Department of Pharmacology & Molecular Sciences, Johns Hopkins School of Medicine, Baltimore, MD 21205, USA.
Department of Biological Science, Florida State University, Tallahassee, FL 32306, USA.
Genomics Proteomics Bioinformatics. 2021 Feb;19(1):108-122. doi: 10.1016/j.gpb.2020.06.016. Epub 2021 Feb 19.

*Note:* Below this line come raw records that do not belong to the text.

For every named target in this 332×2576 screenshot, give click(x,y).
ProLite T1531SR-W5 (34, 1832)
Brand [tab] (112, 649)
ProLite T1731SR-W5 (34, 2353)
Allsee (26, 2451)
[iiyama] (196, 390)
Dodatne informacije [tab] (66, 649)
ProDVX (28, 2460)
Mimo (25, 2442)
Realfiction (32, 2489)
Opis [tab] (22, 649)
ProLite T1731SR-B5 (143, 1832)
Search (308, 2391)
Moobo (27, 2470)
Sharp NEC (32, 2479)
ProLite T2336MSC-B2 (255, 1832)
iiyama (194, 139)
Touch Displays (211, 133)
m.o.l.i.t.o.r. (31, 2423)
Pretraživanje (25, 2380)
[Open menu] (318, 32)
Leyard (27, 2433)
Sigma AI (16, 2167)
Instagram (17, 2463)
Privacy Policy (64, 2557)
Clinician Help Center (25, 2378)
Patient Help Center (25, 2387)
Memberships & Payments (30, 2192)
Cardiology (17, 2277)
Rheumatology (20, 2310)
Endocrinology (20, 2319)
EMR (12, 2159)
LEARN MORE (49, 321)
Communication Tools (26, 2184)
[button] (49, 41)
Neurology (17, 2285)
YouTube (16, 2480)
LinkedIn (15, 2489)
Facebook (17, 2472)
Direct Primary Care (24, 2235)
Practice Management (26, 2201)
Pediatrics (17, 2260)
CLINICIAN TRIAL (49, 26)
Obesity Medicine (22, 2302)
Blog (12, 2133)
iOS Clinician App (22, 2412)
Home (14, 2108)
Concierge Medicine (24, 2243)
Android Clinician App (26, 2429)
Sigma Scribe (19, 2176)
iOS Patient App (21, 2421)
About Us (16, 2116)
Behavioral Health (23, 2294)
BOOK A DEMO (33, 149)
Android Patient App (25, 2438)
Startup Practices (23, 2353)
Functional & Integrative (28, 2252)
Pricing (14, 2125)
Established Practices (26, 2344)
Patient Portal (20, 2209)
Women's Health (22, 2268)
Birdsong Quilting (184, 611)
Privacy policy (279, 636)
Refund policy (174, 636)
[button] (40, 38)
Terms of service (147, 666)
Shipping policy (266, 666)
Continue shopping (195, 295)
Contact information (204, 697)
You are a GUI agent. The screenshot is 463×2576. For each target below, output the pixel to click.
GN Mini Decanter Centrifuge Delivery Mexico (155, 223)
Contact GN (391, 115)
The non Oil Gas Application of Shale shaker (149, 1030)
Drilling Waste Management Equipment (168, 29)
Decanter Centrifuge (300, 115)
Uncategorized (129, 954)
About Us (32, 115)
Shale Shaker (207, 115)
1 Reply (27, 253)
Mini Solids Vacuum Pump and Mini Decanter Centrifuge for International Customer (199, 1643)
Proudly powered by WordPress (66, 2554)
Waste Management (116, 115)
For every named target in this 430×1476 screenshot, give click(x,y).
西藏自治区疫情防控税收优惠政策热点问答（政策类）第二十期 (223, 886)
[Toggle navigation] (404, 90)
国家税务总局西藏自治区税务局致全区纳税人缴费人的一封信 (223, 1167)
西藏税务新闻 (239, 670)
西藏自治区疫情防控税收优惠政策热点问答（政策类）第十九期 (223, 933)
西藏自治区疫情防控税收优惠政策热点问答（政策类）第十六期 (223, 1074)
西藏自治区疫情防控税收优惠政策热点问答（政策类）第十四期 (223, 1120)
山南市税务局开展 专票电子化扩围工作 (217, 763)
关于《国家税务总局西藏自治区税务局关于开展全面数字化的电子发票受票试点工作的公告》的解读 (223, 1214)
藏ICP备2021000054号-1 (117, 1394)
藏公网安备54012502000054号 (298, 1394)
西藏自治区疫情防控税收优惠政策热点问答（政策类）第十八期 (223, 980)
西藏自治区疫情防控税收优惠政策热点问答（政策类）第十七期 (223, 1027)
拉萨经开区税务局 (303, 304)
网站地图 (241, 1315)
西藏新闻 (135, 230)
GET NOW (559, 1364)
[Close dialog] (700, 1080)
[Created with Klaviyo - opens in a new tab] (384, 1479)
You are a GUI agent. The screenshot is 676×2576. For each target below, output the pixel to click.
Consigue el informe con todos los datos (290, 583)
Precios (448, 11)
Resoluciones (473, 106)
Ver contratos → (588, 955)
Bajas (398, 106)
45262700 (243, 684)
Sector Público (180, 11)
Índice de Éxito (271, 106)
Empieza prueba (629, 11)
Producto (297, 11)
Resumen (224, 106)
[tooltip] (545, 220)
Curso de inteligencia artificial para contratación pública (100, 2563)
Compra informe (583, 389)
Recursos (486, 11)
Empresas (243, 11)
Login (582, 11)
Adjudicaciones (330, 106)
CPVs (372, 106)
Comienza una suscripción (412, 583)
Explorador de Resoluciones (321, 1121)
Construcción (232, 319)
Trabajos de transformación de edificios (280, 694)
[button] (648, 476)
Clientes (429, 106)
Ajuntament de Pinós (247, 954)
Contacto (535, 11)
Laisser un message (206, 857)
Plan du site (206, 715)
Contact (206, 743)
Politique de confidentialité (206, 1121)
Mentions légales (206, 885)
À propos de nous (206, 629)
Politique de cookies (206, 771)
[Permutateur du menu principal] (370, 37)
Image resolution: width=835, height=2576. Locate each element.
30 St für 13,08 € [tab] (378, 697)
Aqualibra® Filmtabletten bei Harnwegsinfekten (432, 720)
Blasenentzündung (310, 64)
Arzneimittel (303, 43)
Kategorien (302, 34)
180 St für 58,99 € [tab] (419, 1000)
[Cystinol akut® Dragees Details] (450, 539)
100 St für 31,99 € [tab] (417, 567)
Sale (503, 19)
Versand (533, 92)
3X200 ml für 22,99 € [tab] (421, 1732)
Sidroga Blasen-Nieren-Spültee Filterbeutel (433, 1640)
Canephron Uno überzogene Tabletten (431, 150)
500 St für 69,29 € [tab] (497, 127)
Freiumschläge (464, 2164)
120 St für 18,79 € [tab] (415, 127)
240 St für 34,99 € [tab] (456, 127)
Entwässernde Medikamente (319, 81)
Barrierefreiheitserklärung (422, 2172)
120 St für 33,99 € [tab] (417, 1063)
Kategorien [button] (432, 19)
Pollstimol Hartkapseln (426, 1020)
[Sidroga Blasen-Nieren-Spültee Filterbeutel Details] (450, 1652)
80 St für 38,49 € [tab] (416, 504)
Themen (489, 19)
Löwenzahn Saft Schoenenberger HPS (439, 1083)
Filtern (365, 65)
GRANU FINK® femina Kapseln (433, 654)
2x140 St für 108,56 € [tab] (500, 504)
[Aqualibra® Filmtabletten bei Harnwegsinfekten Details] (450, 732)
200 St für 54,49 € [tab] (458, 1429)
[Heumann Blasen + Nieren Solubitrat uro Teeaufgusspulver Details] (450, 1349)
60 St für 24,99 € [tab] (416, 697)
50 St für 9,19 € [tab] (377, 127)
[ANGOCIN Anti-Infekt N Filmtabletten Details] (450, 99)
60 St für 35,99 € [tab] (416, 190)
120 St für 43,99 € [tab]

The Zika virus (ZIKV) and dengue virus (DENV) flaviviruses exhibit similar replicative processes but have distinct clinical outcomes. A systematic understanding of virus-host protein-protein interaction networks can reveal cellular pathways critical to viral replication and disease pathogenesis. Here we employed three independent systems biology approaches toward this goal. First, protein array analysis of direct interactions between individual ZIKV/DENV viral proteins and 20,240 human proteins revealed multiple conserved cellular pathways and protein complexes, including proteasome complexes. Second, an RNAi screen of 10,415 druggable genes identified the host proteins required for ZIKV infection and uncovered that proteasome proteins were crucial in this process. Third, high-throughput screening of 6016 bioactive compounds for ZIKV inhibition yielded 134 effective compounds, including six proteasome inhibitors that suppress both ZIKV and DENV replication. Integrative analyses of these orthogonal datasets pinpoint proteasomes as critical host machinery for ZIKV/DENV replication. Our study provides multi-omics datasets for further studies of flavivirus-host interactions, disease pathogenesis, and new drug targets.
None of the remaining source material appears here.